Tony Begbie takes in an architectural and cultural spectacle set in dense forest near Kyoto.
The ancient city of Kyoto is one of historic distractions - golden temples, landscaped gardens, koi-filled lakes and white-faced geisha. A short journey away, in remote, heavily wooded mountains, is a more contemporary distraction that is not to be missed.
The Miho Museum is an architectural and cultural masterpiece that straddles a mountain top just a few kilometres away. Designed by the Chinese-born American architect I.M. Pei, now aged 92, the building is as much a star exhibit as the exquisite pieces it contains.
The museum is nestled in the Shigaraki Mountains, north of Kyoto, and opened to the public in November 1997. It was founded by the late Mihoko Koyama (after whom it is named) to house her family's collection of art treasures. She belonged to the religious group Shinji Shumeikai, which believes ''art and beauty have the power to nourish and refine the soul''.
Pei, architect of the glass pyramid at the Louvre in Paris, faced the challenge of the local authority's insistence that the mountain environment be protected in the design and during construction.
In devising his solution to such complex problems, Pei turned to his Chinese roots. He recalled an old Chinese tale, Peach Blossom Spring by Tao Yuan Ming, about a fisherman who loses his way and discovers a grove of blossoming peach trees. At the end of the grove, he finds a small cave at the foot of a mountain. Inside the cave, he follows a narrow pathway towards the light and finally stumbles out into a peaceful Shangri-la. Thanks to Pei's inspiration, that is what visitors experience on their arrival at the Miho Museum.
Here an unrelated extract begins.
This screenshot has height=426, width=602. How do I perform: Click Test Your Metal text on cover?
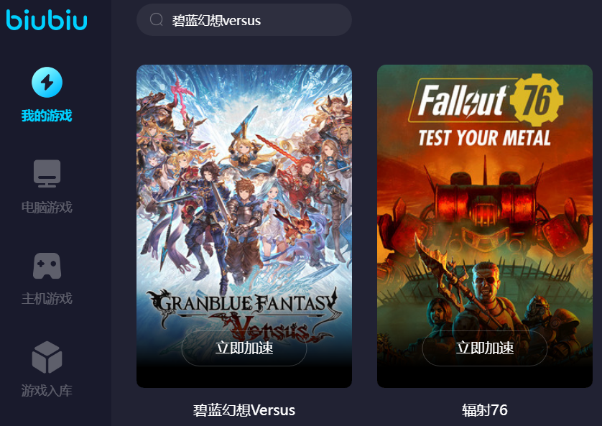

You don't see it at first. You walk, as the fisherman did, through an avenue of peach trees and into the mouth of a tunnel lined with shining stainless steel. At the end of the tunnel, you cross an elegant 120-metre bridge cantilevered over a heavily wooded ravine, then walk past a paved piazza to a sweeping flight of stairs into the museum. There it is, a glass-and-steel vision based on classic Japanese design. Shangri-la indeed.
Eighty per cent of the museum's 45,000-square-metre space lies underground, preserving the magnificent natural setting. When construction was complete, the earth was replaced on top and replanted with carefully selected native vegetation. There is no feeling of being underground, however. Luminous, open spaces surround you. Pure mountain light washes walls of beige French limestone. Innovative stainless-steel framing on large sloping glass skylights casts geometric shadows on the walls and floor.
Panoramic views to surrounding mountains are artfully framed by Akamatsu pines. The structure, with its two levels and two separate 1000-square-metre exhibition wings, embodies the disciplines that were called for in its design; the museum had to stand in nature and at the same time be a part of it.
Mihoko's extraordinary art collection is here; more than 2000 pieces worth close to $1 billion. It includes a fresco from Pompeii; Egyptian treasures, including a statue of Nakht crafted from acacia wood, with eyes and nipples in inlaid ebony; a rare and surprisingly slimmed-down Buddha from Pakistan; and rare pieces from China, Japan, Europe, the Middle East and Central Asia. In truth, however, the museum - this mountaintop Shangri-la - is the most splendid exhibit of all.
There's a cafe here, where you can sit under massive bamboo plantings, look out to the mountains and sip plum juice. There's a souvenir shop selling high-quality memorabilia and fine books. And there's a video room where you can watch the project come to life.
From Kyoto, take a train to Ishyama (15 minutes), then a bus to the Miho Museum (50 minutes). Open 10am-5pm Tue-Sun, mid-March to early June, July 20 to mid-August and September to mid-December. Admission is ¥1000 ($13) for adults. See miho.jp and visitjapan.jp.